The recent revelation of the topographical map of Antarctica has unveiled the most detailed profile of the mysterious continent. The data also shows what seems to be the deepest point of land ever recorded. The team of glaciologists working on the BedMachine Project have unveiled the map with this spectacular find.
The point was found in the world’s deepest canyon to date called the Denman Glacier in East Antarctica. This canyon was thought to be shallow in previous studies but the recent survey has revealed it to be about 3500 meters (11500 feet) below the sea level at it’s the deepest point.

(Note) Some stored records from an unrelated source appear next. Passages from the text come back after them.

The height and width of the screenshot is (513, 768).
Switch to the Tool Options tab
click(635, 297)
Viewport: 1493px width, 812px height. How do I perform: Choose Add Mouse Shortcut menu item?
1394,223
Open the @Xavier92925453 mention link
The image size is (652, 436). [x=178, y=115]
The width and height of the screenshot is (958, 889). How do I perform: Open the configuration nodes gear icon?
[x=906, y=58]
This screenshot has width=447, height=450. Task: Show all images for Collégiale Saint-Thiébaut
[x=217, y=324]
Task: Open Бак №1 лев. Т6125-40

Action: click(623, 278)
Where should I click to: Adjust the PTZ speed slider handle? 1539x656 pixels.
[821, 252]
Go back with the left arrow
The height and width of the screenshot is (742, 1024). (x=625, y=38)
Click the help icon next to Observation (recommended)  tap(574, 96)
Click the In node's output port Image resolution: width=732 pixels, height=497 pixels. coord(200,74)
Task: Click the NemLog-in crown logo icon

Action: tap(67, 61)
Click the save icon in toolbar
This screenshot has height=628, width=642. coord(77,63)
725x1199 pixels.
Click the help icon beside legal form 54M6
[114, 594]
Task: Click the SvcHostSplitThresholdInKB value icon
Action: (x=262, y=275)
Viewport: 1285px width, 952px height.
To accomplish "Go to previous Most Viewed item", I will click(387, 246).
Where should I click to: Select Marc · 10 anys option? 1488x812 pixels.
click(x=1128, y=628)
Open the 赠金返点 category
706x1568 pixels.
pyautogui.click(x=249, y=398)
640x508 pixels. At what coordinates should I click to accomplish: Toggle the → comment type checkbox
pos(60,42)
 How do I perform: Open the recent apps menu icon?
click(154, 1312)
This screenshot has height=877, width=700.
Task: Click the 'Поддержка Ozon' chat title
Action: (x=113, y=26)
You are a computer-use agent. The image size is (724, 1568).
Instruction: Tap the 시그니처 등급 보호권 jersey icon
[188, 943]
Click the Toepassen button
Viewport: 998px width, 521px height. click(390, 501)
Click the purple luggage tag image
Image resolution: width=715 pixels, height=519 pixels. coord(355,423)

The discovery is illustrated in a new map of unprecedented detail. This map and the features it represents will be crucial to understanding the magnetic behavior of the Earth as well. The new finding shows previously unrecognized ridges that will impede the retreat of Glaciers in a warming climate and, alternatively, several smooth terrains that could aid the process. The lowest exposed point of land on Earth, at the Dead Sea shore, is just 413 meters (1,355 ft) deep.
The continuous effort of mapping Antarctica’s terrain with high accuracy has been going on for a very long time. Researchers with their radar instruments and microwave pulse generators have been trying to draw a highly featured map of Antarctica. Despite this effort, a significant area of Antarctica still lies undiscovered.
The method by which the researchers found out the depth of the valley is rather interesting. The researchers measured the amount of ice going in the valley and the amount of ice coming out from it. After they had figured out the speed at which it was coming out, by using the principle of conservation of mass, they could figure out the deepest point of the valley.